**EXERCISE GOAL:** All records need to be reproduced exactly. Keep every word as it is.

(Dataset entries)
---
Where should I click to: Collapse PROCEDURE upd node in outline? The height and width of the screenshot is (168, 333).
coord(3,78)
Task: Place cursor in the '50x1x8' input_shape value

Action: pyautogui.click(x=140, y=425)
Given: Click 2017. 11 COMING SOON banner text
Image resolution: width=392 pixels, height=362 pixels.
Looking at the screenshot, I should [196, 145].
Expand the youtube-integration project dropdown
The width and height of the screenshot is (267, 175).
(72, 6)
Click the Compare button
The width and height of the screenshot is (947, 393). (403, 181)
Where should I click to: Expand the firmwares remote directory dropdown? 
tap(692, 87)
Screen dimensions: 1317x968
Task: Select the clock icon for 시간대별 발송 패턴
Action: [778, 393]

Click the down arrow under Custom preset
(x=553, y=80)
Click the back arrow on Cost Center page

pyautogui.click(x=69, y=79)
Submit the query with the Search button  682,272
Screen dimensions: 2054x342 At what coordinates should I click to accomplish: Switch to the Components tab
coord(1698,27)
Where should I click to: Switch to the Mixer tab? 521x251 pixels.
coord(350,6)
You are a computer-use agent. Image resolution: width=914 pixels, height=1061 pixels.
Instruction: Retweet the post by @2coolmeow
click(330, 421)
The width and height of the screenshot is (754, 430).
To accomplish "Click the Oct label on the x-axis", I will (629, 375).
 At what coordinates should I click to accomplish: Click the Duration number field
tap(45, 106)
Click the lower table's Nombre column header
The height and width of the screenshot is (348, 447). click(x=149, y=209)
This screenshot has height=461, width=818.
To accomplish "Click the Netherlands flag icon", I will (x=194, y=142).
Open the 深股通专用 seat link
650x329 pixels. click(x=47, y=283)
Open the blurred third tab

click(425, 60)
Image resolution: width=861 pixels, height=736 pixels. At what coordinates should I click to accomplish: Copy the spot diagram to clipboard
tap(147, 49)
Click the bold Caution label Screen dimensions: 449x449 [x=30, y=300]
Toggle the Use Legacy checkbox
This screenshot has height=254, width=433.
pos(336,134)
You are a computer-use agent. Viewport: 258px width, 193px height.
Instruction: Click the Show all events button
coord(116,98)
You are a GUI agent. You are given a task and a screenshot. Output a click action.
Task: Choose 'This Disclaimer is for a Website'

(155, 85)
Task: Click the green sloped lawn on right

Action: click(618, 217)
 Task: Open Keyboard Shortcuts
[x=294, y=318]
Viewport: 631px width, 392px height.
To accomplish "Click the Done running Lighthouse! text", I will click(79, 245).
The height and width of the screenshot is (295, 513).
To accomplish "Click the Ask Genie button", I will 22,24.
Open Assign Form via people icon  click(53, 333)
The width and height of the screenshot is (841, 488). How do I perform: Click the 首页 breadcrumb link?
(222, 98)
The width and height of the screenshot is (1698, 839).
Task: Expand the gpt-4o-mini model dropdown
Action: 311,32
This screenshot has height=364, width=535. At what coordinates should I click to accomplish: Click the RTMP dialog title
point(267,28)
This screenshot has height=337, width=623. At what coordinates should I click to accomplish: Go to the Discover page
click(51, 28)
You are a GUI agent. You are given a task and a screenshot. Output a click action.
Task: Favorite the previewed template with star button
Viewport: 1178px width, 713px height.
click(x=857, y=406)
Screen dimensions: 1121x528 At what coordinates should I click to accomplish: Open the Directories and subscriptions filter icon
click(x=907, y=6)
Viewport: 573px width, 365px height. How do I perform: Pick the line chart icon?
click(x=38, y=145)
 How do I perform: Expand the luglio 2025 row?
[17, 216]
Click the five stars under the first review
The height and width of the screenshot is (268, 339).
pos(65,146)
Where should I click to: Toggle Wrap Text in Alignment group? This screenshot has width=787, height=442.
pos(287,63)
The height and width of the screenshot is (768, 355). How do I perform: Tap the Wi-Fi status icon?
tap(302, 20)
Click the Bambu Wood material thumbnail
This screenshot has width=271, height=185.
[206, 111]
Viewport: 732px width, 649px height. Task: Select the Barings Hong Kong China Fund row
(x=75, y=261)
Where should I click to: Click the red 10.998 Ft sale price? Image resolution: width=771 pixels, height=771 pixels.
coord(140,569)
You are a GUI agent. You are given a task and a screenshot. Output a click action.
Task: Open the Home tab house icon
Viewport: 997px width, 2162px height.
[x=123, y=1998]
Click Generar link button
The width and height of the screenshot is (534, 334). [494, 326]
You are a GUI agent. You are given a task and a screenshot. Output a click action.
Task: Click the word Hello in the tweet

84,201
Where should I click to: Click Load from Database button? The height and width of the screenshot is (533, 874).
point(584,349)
---
**EXERCISE RESPONSE:**
Where should I click to: Collapse PROCEDURE upd node in outline? The height and width of the screenshot is (168, 333).
coord(3,78)
Task: Place cursor in the '50x1x8' input_shape value

Action: pyautogui.click(x=140, y=425)
Given: Click 2017. 11 COMING SOON banner text
Image resolution: width=392 pixels, height=362 pixels.
Looking at the screenshot, I should [196, 145].
Expand the youtube-integration project dropdown
The width and height of the screenshot is (267, 175).
(72, 6)
Click the Compare button
The width and height of the screenshot is (947, 393). (403, 181)
Where should I click to: Expand the firmwares remote directory dropdown? 
tap(692, 87)
Screen dimensions: 1317x968
Task: Select the clock icon for 시간대별 발송 패턴
Action: [778, 393]

Click the down arrow under Custom preset
(x=553, y=80)
Click the back arrow on Cost Center page

pyautogui.click(x=69, y=79)
Submit the query with the Search button  682,272
Screen dimensions: 2054x342 At what coordinates should I click to accomplish: Switch to the Components tab
coord(1698,27)
Where should I click to: Switch to the Mixer tab? 521x251 pixels.
coord(350,6)
You are a computer-use agent. Image resolution: width=914 pixels, height=1061 pixels.
Instruction: Retweet the post by @2coolmeow
click(330, 421)
The width and height of the screenshot is (754, 430).
To accomplish "Click the Oct label on the x-axis", I will (629, 375).
 At what coordinates should I click to accomplish: Click the Duration number field
tap(45, 106)
Click the lower table's Nombre column header
The height and width of the screenshot is (348, 447). click(x=149, y=209)
This screenshot has height=461, width=818.
To accomplish "Click the Netherlands flag icon", I will (x=194, y=142).
Open the 深股通专用 seat link
650x329 pixels. click(x=47, y=283)
Open the blurred third tab

click(425, 60)
Image resolution: width=861 pixels, height=736 pixels. At what coordinates should I click to accomplish: Copy the spot diagram to clipboard
tap(147, 49)
Click the bold Caution label Screen dimensions: 449x449 [x=30, y=300]
Toggle the Use Legacy checkbox
This screenshot has height=254, width=433.
pos(336,134)
You are a computer-use agent. Viewport: 258px width, 193px height.
Instruction: Click the Show all events button
coord(116,98)
You are a GUI agent. You are given a task and a screenshot. Output a click action.
Task: Choose 'This Disclaimer is for a Website'

(155, 85)
Task: Click the green sloped lawn on right

Action: click(618, 217)
 Task: Open Keyboard Shortcuts
[x=294, y=318]
Viewport: 631px width, 392px height.
To accomplish "Click the Done running Lighthouse! text", I will click(79, 245).
The height and width of the screenshot is (295, 513).
To accomplish "Click the Ask Genie button", I will 22,24.
Open Assign Form via people icon  click(53, 333)
The width and height of the screenshot is (841, 488). How do I perform: Click the 首页 breadcrumb link?
(222, 98)
The width and height of the screenshot is (1698, 839).
Task: Expand the gpt-4o-mini model dropdown
Action: 311,32
This screenshot has height=364, width=535. At what coordinates should I click to accomplish: Click the RTMP dialog title
point(267,28)
This screenshot has height=337, width=623. At what coordinates should I click to accomplish: Go to the Discover page
click(51, 28)
You are a GUI agent. You are given a task and a screenshot. Output a click action.
Task: Favorite the previewed template with star button
Viewport: 1178px width, 713px height.
click(x=857, y=406)
Screen dimensions: 1121x528 At what coordinates should I click to accomplish: Open the Directories and subscriptions filter icon
click(x=907, y=6)
Viewport: 573px width, 365px height. How do I perform: Pick the line chart icon?
click(x=38, y=145)
 How do I perform: Expand the luglio 2025 row?
[17, 216]
Click the five stars under the first review
The height and width of the screenshot is (268, 339).
pos(65,146)
Where should I click to: Toggle Wrap Text in Alignment group? This screenshot has width=787, height=442.
pos(287,63)
The height and width of the screenshot is (768, 355). How do I perform: Tap the Wi-Fi status icon?
tap(302, 20)
Click the Bambu Wood material thumbnail
This screenshot has width=271, height=185.
[206, 111]
Viewport: 732px width, 649px height. Task: Select the Barings Hong Kong China Fund row
(x=75, y=261)
Where should I click to: Click the red 10.998 Ft sale price? Image resolution: width=771 pixels, height=771 pixels.
coord(140,569)
You are a GUI agent. You are given a task and a screenshot. Output a click action.
Task: Open the Home tab house icon
Viewport: 997px width, 2162px height.
[x=123, y=1998]
Click Generar link button
The width and height of the screenshot is (534, 334). [494, 326]
You are a GUI agent. You are given a task and a screenshot. Output a click action.
Task: Click the word Hello in the tweet

84,201
Where should I click to: Click Load from Database button? The height and width of the screenshot is (533, 874).
point(584,349)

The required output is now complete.